• Work instructions: Revise the records below, changing each "image size" to "frame size" and leaving everything else as it is.
[Data in this exercise]
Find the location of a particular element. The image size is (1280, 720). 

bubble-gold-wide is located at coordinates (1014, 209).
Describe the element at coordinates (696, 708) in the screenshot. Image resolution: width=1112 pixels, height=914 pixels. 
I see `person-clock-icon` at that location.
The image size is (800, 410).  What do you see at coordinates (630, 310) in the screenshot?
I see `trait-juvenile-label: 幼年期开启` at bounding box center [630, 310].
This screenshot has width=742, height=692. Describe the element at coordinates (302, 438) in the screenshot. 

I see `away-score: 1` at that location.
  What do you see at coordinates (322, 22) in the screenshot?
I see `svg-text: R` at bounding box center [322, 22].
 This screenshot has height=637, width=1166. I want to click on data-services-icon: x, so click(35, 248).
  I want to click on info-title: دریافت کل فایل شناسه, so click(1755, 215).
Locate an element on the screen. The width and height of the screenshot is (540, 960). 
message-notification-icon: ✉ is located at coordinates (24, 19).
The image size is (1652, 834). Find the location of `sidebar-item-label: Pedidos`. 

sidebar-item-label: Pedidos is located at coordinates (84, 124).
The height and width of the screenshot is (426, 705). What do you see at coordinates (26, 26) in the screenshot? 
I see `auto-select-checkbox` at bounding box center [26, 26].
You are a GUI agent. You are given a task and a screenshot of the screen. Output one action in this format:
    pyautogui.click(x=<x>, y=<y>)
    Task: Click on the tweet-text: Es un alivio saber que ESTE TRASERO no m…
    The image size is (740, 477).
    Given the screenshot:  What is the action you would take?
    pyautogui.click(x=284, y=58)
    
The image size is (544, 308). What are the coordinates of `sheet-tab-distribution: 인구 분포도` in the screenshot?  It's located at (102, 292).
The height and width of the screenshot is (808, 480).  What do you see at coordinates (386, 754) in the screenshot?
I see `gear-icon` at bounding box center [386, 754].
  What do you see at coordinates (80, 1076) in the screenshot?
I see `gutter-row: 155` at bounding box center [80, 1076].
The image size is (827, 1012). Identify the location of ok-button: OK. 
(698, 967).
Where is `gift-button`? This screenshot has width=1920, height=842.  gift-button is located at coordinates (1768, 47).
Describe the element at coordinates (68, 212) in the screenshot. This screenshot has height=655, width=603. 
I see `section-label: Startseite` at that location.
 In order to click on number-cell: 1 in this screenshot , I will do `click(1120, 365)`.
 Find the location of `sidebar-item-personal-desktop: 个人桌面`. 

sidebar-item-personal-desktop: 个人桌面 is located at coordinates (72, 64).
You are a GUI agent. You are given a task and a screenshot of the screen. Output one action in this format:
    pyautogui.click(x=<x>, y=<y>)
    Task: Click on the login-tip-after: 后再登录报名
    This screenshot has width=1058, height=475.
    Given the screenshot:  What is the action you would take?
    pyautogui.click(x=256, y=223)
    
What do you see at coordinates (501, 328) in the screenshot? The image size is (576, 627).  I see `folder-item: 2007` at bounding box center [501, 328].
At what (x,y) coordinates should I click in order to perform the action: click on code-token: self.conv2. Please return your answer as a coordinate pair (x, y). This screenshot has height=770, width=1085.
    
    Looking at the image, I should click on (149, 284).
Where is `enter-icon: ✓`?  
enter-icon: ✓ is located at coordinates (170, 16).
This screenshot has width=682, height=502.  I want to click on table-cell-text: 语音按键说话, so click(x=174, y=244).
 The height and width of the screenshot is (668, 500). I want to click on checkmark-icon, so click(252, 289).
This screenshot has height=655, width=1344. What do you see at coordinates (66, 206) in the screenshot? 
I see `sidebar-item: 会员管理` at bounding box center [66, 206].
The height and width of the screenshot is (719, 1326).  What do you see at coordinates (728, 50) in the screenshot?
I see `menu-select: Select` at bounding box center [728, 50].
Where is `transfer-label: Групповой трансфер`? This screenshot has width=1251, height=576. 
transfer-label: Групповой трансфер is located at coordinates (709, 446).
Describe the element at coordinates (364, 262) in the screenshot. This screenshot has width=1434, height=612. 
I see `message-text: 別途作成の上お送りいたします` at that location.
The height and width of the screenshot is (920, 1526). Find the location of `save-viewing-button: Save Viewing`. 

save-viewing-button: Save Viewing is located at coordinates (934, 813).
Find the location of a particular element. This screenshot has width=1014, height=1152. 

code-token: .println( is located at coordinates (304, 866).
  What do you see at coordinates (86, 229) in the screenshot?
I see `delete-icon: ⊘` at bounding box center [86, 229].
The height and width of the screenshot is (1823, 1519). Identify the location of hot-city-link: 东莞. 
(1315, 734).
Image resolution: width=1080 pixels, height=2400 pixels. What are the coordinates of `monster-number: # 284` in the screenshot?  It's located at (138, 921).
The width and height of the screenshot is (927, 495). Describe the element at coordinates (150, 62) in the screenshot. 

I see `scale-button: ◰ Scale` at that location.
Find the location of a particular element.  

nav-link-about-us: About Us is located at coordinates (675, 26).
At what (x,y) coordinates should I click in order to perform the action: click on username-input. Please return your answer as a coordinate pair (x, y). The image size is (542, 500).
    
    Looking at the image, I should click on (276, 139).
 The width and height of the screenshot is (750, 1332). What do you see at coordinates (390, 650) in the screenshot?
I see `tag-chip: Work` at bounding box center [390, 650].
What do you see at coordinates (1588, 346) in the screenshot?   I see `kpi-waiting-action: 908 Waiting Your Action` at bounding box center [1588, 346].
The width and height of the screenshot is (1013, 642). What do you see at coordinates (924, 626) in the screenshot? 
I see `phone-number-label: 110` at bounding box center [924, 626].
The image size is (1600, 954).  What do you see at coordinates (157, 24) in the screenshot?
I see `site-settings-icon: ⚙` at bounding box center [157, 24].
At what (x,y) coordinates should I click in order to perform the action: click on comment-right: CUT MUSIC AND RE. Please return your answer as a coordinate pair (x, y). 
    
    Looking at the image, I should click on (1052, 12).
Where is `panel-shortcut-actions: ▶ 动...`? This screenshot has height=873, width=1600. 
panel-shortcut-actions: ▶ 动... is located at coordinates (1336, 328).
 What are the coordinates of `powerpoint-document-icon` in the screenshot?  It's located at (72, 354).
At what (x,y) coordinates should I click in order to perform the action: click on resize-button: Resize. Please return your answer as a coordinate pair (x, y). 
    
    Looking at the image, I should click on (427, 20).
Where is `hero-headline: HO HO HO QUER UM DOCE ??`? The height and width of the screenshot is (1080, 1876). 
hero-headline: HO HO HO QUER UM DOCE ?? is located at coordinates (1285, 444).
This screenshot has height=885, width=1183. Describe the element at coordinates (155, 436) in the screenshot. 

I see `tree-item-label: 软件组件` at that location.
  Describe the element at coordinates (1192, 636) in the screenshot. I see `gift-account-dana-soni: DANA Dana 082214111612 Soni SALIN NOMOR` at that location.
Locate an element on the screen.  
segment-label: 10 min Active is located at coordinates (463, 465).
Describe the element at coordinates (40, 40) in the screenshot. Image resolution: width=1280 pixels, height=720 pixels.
[/Data in this exercise]
• Answer section:
Find the location of a particular element. The frame size is (1280, 720). 

bubble-gold-wide is located at coordinates (1014, 209).
Describe the element at coordinates (696, 708) in the screenshot. Image resolution: width=1112 pixels, height=914 pixels. 
I see `person-clock-icon` at that location.
The frame size is (800, 410).  What do you see at coordinates (630, 310) in the screenshot?
I see `trait-juvenile-label: 幼年期开启` at bounding box center [630, 310].
This screenshot has width=742, height=692. Describe the element at coordinates (302, 438) in the screenshot. 

I see `away-score: 1` at that location.
  What do you see at coordinates (322, 22) in the screenshot?
I see `svg-text: R` at bounding box center [322, 22].
 This screenshot has height=637, width=1166. I want to click on data-services-icon: x, so click(35, 248).
  I want to click on info-title: دریافت کل فایل شناسه, so click(1755, 215).
Locate an element on the screen. The width and height of the screenshot is (540, 960). 
message-notification-icon: ✉ is located at coordinates (24, 19).
The frame size is (1652, 834). Find the location of `sidebar-item-label: Pedidos`. 

sidebar-item-label: Pedidos is located at coordinates (84, 124).
The height and width of the screenshot is (426, 705). What do you see at coordinates (26, 26) in the screenshot? 
I see `auto-select-checkbox` at bounding box center [26, 26].
You are a GUI agent. You are given a task and a screenshot of the screen. Output one action in this format:
    pyautogui.click(x=<x>, y=<y>)
    Task: Click on the tweet-text: Es un alivio saber que ESTE TRASERO no m…
    The frame size is (740, 477).
    Given the screenshot:  What is the action you would take?
    pyautogui.click(x=284, y=58)
    
The frame size is (544, 308). What are the coordinates of `sheet-tab-distribution: 인구 분포도` in the screenshot?  It's located at (102, 292).
The height and width of the screenshot is (808, 480).  What do you see at coordinates (386, 754) in the screenshot?
I see `gear-icon` at bounding box center [386, 754].
  What do you see at coordinates (80, 1076) in the screenshot?
I see `gutter-row: 155` at bounding box center [80, 1076].
The frame size is (827, 1012). Identify the location of ok-button: OK. 
(698, 967).
Where is `gift-button`? This screenshot has width=1920, height=842.  gift-button is located at coordinates (1768, 47).
Describe the element at coordinates (68, 212) in the screenshot. This screenshot has height=655, width=603. 
I see `section-label: Startseite` at that location.
 In order to click on number-cell: 1 in this screenshot , I will do `click(1120, 365)`.
 Find the location of `sidebar-item-personal-desktop: 个人桌面`. 

sidebar-item-personal-desktop: 个人桌面 is located at coordinates (72, 64).
You are a GUI agent. You are given a task and a screenshot of the screen. Output one action in this format:
    pyautogui.click(x=<x>, y=<y>)
    Task: Click on the login-tip-after: 后再登录报名
    This screenshot has width=1058, height=475.
    Given the screenshot:  What is the action you would take?
    pyautogui.click(x=256, y=223)
    
What do you see at coordinates (501, 328) in the screenshot? The frame size is (576, 627).  I see `folder-item: 2007` at bounding box center [501, 328].
At what (x,y) coordinates should I click in order to perform the action: click on code-token: self.conv2. Please return your answer as a coordinate pair (x, y). This screenshot has height=770, width=1085.
    
    Looking at the image, I should click on (149, 284).
Where is `enter-icon: ✓`?  
enter-icon: ✓ is located at coordinates (170, 16).
This screenshot has width=682, height=502.  I want to click on table-cell-text: 语音按键说话, so click(x=174, y=244).
 The height and width of the screenshot is (668, 500). I want to click on checkmark-icon, so click(252, 289).
This screenshot has height=655, width=1344. What do you see at coordinates (66, 206) in the screenshot? 
I see `sidebar-item: 会员管理` at bounding box center [66, 206].
The height and width of the screenshot is (719, 1326).  What do you see at coordinates (728, 50) in the screenshot?
I see `menu-select: Select` at bounding box center [728, 50].
Where is `transfer-label: Групповой трансфер`? This screenshot has width=1251, height=576. 
transfer-label: Групповой трансфер is located at coordinates (709, 446).
Describe the element at coordinates (364, 262) in the screenshot. This screenshot has width=1434, height=612. 
I see `message-text: 別途作成の上お送りいたします` at that location.
The height and width of the screenshot is (920, 1526). Find the location of `save-viewing-button: Save Viewing`. 

save-viewing-button: Save Viewing is located at coordinates (934, 813).
Find the location of a particular element. This screenshot has width=1014, height=1152. 

code-token: .println( is located at coordinates (304, 866).
  What do you see at coordinates (86, 229) in the screenshot?
I see `delete-icon: ⊘` at bounding box center [86, 229].
The height and width of the screenshot is (1823, 1519). Identify the location of hot-city-link: 东莞. 
(1315, 734).
Image resolution: width=1080 pixels, height=2400 pixels. What are the coordinates of `monster-number: # 284` in the screenshot?  It's located at (138, 921).
The width and height of the screenshot is (927, 495). Describe the element at coordinates (150, 62) in the screenshot. 

I see `scale-button: ◰ Scale` at that location.
Find the location of a particular element.  

nav-link-about-us: About Us is located at coordinates (675, 26).
At what (x,y) coordinates should I click in order to perform the action: click on username-input. Please return your answer as a coordinate pair (x, y). The frame size is (542, 500).
    
    Looking at the image, I should click on (276, 139).
 The width and height of the screenshot is (750, 1332). What do you see at coordinates (390, 650) in the screenshot?
I see `tag-chip: Work` at bounding box center [390, 650].
What do you see at coordinates (1588, 346) in the screenshot?   I see `kpi-waiting-action: 908 Waiting Your Action` at bounding box center [1588, 346].
The width and height of the screenshot is (1013, 642). What do you see at coordinates (924, 626) in the screenshot? 
I see `phone-number-label: 110` at bounding box center [924, 626].
The frame size is (1600, 954).  What do you see at coordinates (157, 24) in the screenshot?
I see `site-settings-icon: ⚙` at bounding box center [157, 24].
At what (x,y) coordinates should I click in order to perform the action: click on comment-right: CUT MUSIC AND RE. Please return your answer as a coordinate pair (x, y). 
    
    Looking at the image, I should click on (1052, 12).
Where is `panel-shortcut-actions: ▶ 动...`? This screenshot has height=873, width=1600. 
panel-shortcut-actions: ▶ 动... is located at coordinates (1336, 328).
 What are the coordinates of `powerpoint-document-icon` in the screenshot?  It's located at (72, 354).
At what (x,y) coordinates should I click in order to perform the action: click on resize-button: Resize. Please return your answer as a coordinate pair (x, y). 
    
    Looking at the image, I should click on (427, 20).
Where is `hero-headline: HO HO HO QUER UM DOCE ??`? The height and width of the screenshot is (1080, 1876). 
hero-headline: HO HO HO QUER UM DOCE ?? is located at coordinates (1285, 444).
This screenshot has height=885, width=1183. Describe the element at coordinates (155, 436) in the screenshot. 

I see `tree-item-label: 软件组件` at that location.
  Describe the element at coordinates (1192, 636) in the screenshot. I see `gift-account-dana-soni: DANA Dana 082214111612 Soni SALIN NOMOR` at that location.
Locate an element on the screen.  
segment-label: 10 min Active is located at coordinates (463, 465).
Describe the element at coordinates (40, 40) in the screenshot. Image resolution: width=1280 pixels, height=720 pixels.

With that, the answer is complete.